Square’s small-business offerings extend beyond Caviar, however. Inventory-management tools and microloans are also available that just so happen to integrate nicely with the company’s point-of-sale hardware and its payment-processing service.

The common element of Square’s innovations? They’re all either mobile minded, allow for automation, or both.

It’s a very 21st-century kind of thing, even if most onlookers don’t realize it. Indeed, the average consumer has almost forgotten there was a time not that long ago when smartphones didn’t exist. There was a time not much longer before that when e-commerce wasn’t a thing. A great deal of work was done manually then, and little was offered in the way of real-time cash management.

That’s all changed and is still changing. But, Square has largely foreseen this paradigm shift and correctly predicted what consumers and small business would (and wouldn’t) want. Mostly, consumers and small proprietors just want buying and selling to work so well that they don’t even notice the process.

It’s a reflection of the digitally managed, automated lifestyle we’re enjoying in 2018 that wouldn’t have been possible just a few years prior.

Bottom Line for SQ Stock

Don’t misread the message.
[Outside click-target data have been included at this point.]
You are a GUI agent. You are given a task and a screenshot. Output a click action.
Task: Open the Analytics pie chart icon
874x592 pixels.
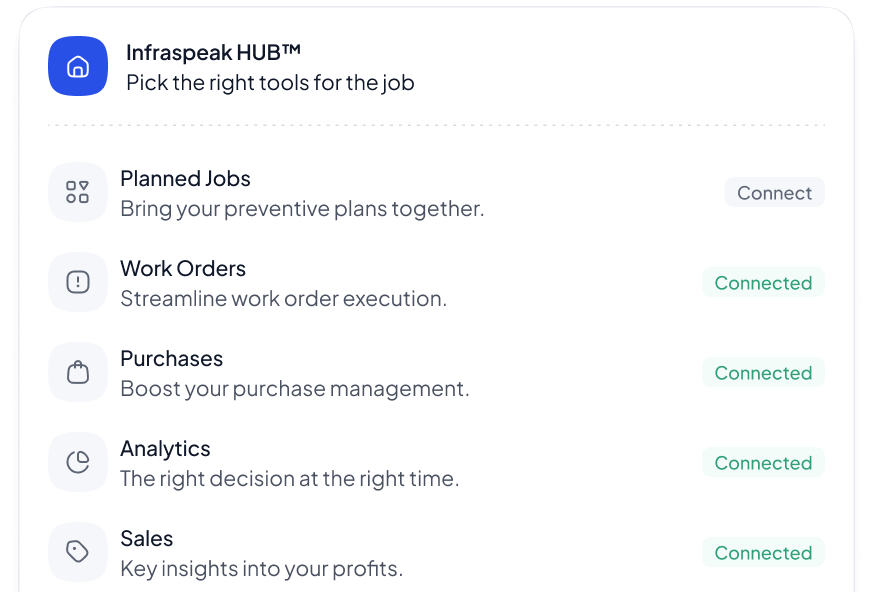coord(77,461)
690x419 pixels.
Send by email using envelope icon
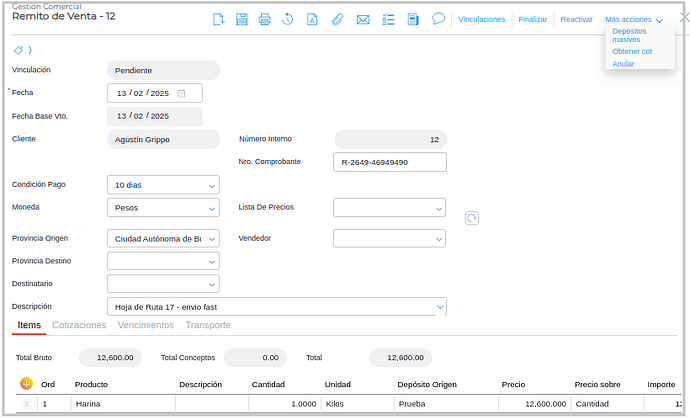[362, 20]
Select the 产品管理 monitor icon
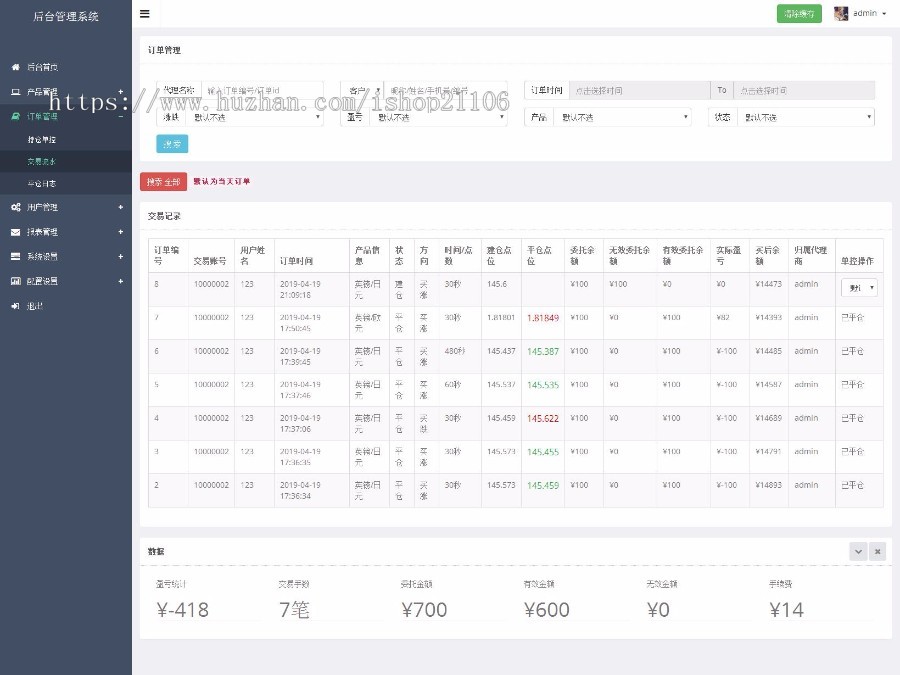This screenshot has height=675, width=900. [15, 92]
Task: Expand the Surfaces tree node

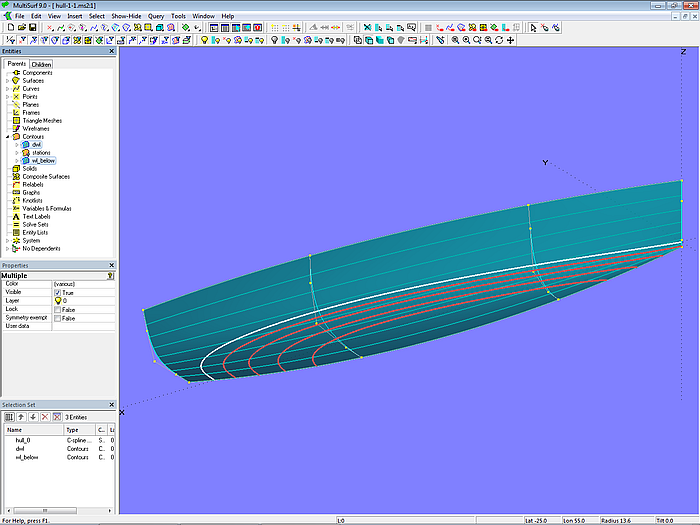Action: 7,81
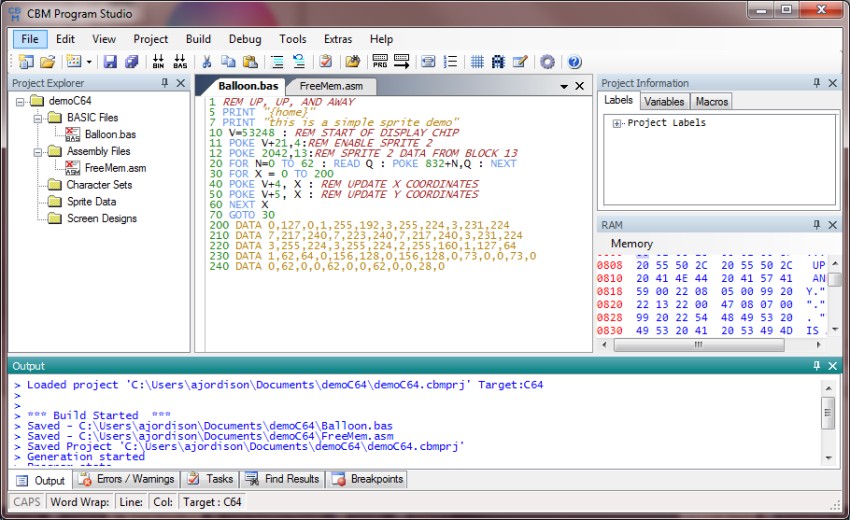850x520 pixels.
Task: Click the blue Help question mark icon
Action: pos(574,62)
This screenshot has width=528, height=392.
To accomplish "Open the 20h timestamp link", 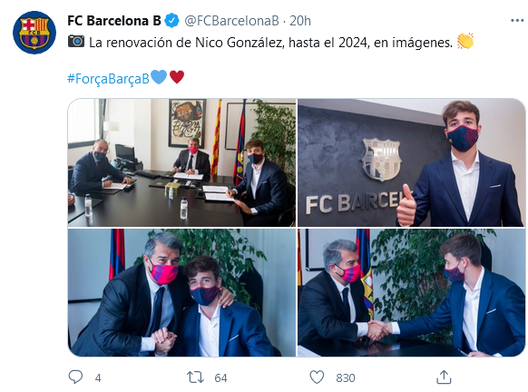I will pos(300,21).
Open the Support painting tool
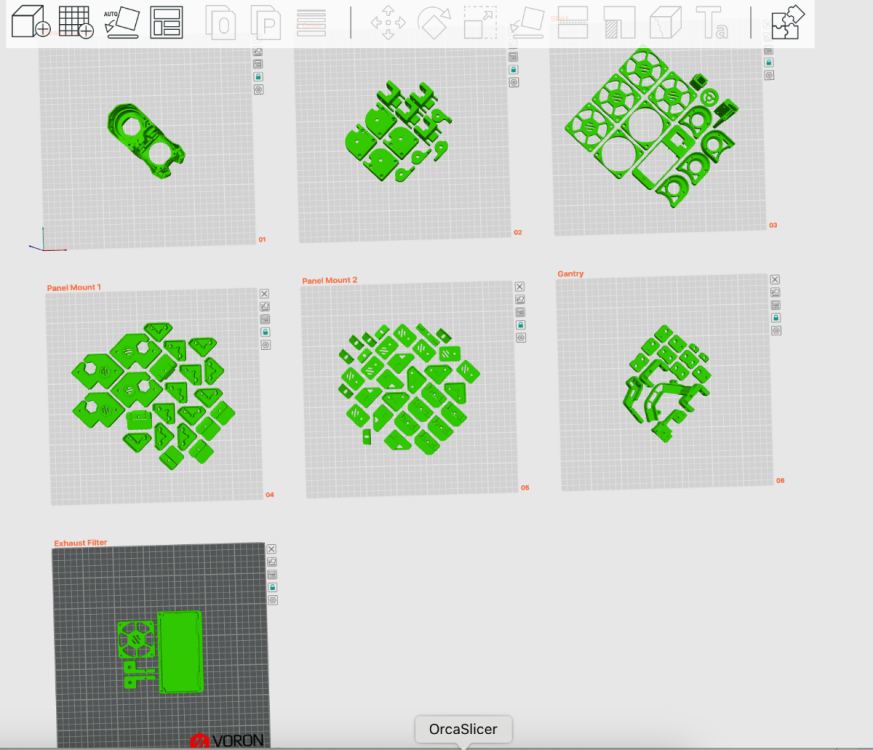Image resolution: width=873 pixels, height=750 pixels. (x=619, y=22)
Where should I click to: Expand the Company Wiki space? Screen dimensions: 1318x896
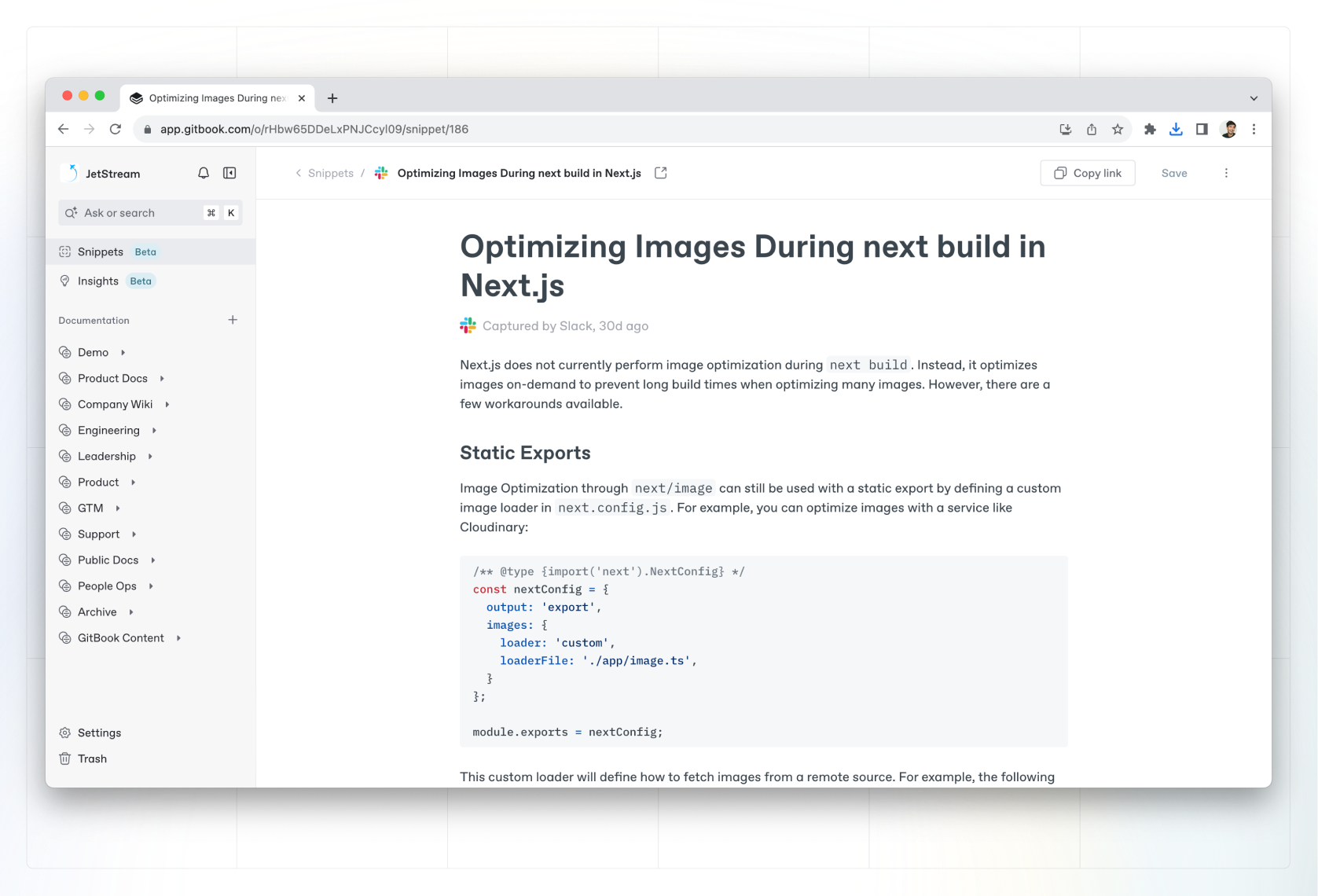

While Square has arguably faded into the background just as planned — where it can quietly thrive — competitors have taken notice.

PayPal (NASDAQ:PYPL) has added a physical debit card option to Venmo to counter Square’s Cash App debit card. Caviar competes with a platform called Xenial, from Global Payments (NYSE:GPN), which was built from the ground up as a restaurant-specific tool. Both of these alternatives, and others, pose a threat to Square’s growth potential.

But on balance, SQ stock owners can take some solace in knowing that Square is leading the charge on the innovation front by thinking proactively rather than reactively. It’s an edge that should keep Square in high-growth mode while its competitors stumble over their own size and hesitation.

But the rich valuation for SQ stock? Buckingham Research Group analyst Chris Brendler may have the most cogent take on the matter, recently noting, “While we still have some concerns about sharply rising expectations against a no-room-for-error valuation, we see no reason why SQ won’t continue to report better-than-expected core revenue growth into 2020.”

In other words, strong growth has overridden valuation concerns so far. Why would that stop being the case now?